В день смерти Элины, Ральф проснулся рано, – хотелось всюду успеть. Отдав последние распоряжения управляющему, он направился к гаражу. У дверей гаража стояла малышка и пристально смотрела на него.

– Я ненадолго, доченька, не волнуйся. Иди в дом – скоро придут гости. Ты не забыла о празднике?

Взгляд девочки упал на огромную тёмно-бордовую розу, покоящуюся на переднем сиденье…

– Послушай, – тихо сказал Ральф, – если хочешь, мы с тобой поговорим об этом, но немного позже, а пока, иди, пожалуйста, в дом и помоги Ричарду встретить гостей.

Он увидел, как крошечная слезинка катится по смуглой щеке малышки…

– Ты хочешь поехать со мной?

Девочка кивнула и, не дожидаясь приглашения, устроилась на заднем сидении. Повинуясь какому-то внутреннему чувству, Ральф осторожно переложил розу назад.

Дорогой он не проронил ни слова, но, похоже, девочку это ничуть не огорчило. Всё её внимание было целиком и полностью поглощено цветком. Она прикасалась крошечными пальчиками к нежному бутону, гладила шершавые листья, осторожно пробовала на ощупь глянцевую остроту шипов…

Ральф, наблюдая за девочкой в зеркало, в сотый раз мысленно обзывал себя ослом.

«Завтра же… Нет – сегодня же прикажу соорудить оранжерею. Выпишу самые лучшие сорта роз! Элина любила розы, а я после её смерти распорядился уничтожить все цветники…»

Машина подъехала к воротам старого католического кладбища, и Ральф не смог сдержать слёзы, видя, как бережно малышка несёт розу в покрасневших от холода ручках. Они направились к фамильному склепу Нордов, который располагался недалеко от центральной аллеи. Здесь покоилось несколько поколений предков Ральфа, здесь же была похоронена и Элина – над её могилой возвышалась миниатюрная нимфа с арфой в руках. Казалось, девушка лишь на миг присела на надгробие, ещё миг – и она вспорхнёт. И оживут струны арфы, и печальная, нежная мелодия прольётся грустью над последним приютом…

Элина часто играла на арфе вечерами – и она и Ральф любили этот красивый, необычный музыкальный инструмент, с тонким и нежным звучанием…

Ральф опустился на колени и положил руку на мраморное надгробие.
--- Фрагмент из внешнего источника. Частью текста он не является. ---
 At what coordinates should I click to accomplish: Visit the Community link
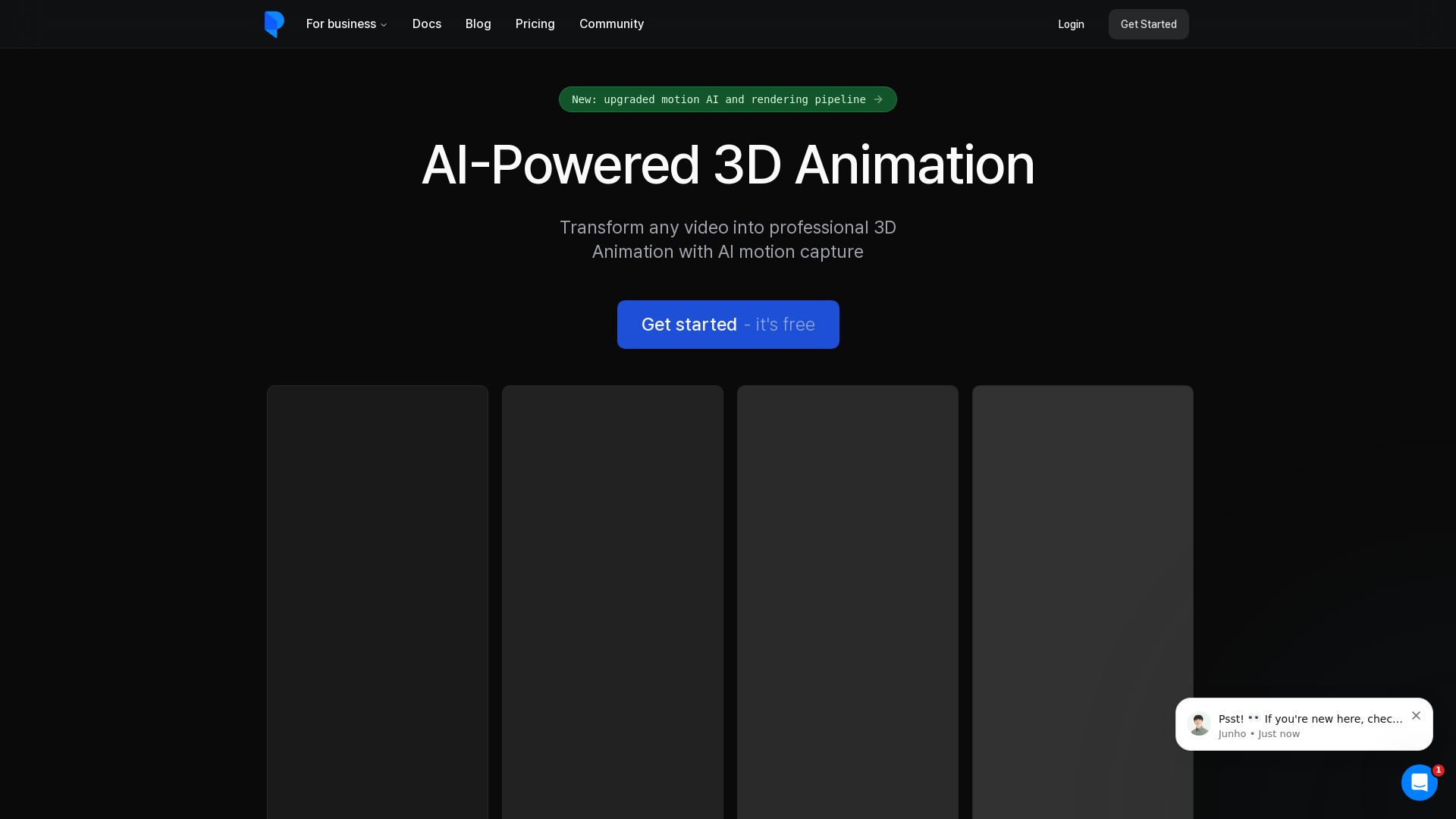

Девочка смотрела то на отца, то на нимфу с арфой и задумчиво поглаживала стебель цветка. Она обошла могилу с другой стороны и точно так же, как отец, опустилась на одно колено. Потом, опершись ладошкой о холодную плиту, она положила розу к ногам нимфы и закрыла глаза.

Ральф поднялся первым.

– Пора… Ты говорила с мамой?

Она открыла глаза и кивнула, затем подошла к Ральфу и поцеловала его руку.

– Ну что ты, родная… что ты… Я должен был сделать это раньше. Ты – умница, что помогла мне понять это. Я никак не мог решиться…

Но теперь мы будем приезжать сюда вдвоём, правда?

Когда они вернулись домой, на них обрушился шумный, сверкающий разноцветными огнями праздник.

Сидя в сторонке и наблюдая за раскрасневшейся от восторга дочуркой, Ральф был счастлив как никогда. И прежде всего оттого, что барьер, разделяющий их, сегодня был окончательно разрушен. Они и раньше прекрасно понимали друг друга, но сегодня в их понимании возникло нечто особенное…

Гости разошлись далеко за полночь. Королева бала Первого Снега давно уже спала в своей маленькой кроватке, а у двери в её комнату расположился мраморный дог исполинских размеров, верный и преданный паж по кличке Цезарь.